Many people freak out once they are actually getting help. In their mind they have been screaming in the dessert for years that stuff isn’t working. Many consultants came and went leaving only some nice but expensive powerpoint decks behind.
They have given up. They have concluded that no one is coming for help and this is the new reality. Their boss can’t help, senior management won’t listen and those consultants have no idea. This is it as of now, for ever.
And somehow, someway at a certain point… they got used to it. As it is the new reality, the thing with daily struggles is that you get used to them every day. So now you see it as part of the job, part of your day, part of life.
And if then some weird Lean Consultant comes along… they might actually be solving some things. They keep on asking where the waste is and how we can do things better, faster and easier….and maybe cheaper. And then they are expecting things to change immediately.
But wait, that’s not what I want. I’m actually very comfortable in this new reality. It’s good to know that things are the same as always, that I can simply blame management and be done with it. There is peace is in accepting the status quo.
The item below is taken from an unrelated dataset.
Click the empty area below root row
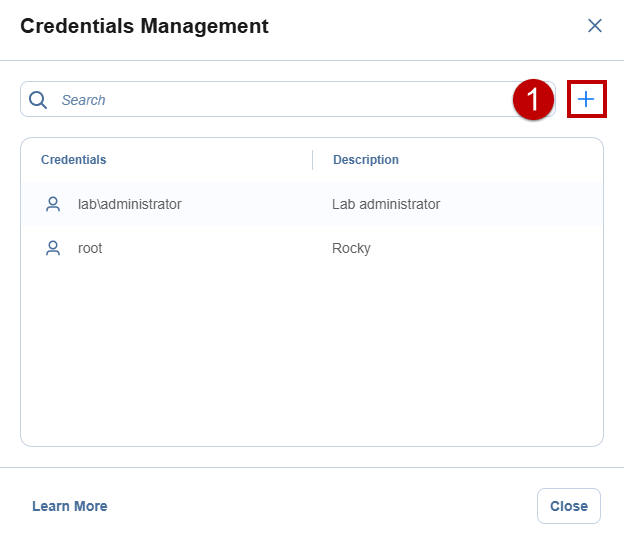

Nothing I can and should do…right?
And that my friends, that is organisational learned helplessness.
I also don’t recognise it immediately. I’m used to the ‘this is how we always do it’ and ‘people never listen’. But when the team actively starts resisting some improvements, a new process or new piece of Standard Work, with the message ‘I don’t even have time to work on this, so busy I am’….then you know you’re dealing with organisational learned helplessness.
So how do you unlearn? This is hard. I think there’s a combination of top-down Leadership behaviour that needs genuine improvement. Then with the teams you need to teach the how to help themselves. Teach them some basics on process, quality, pareto, flow and problem solving and they can help themselves. Let them find their own problems and implement their own countermeasures.
Only when they learn they can help themselves will you make progress…as long you have strong leaders that know how to show up.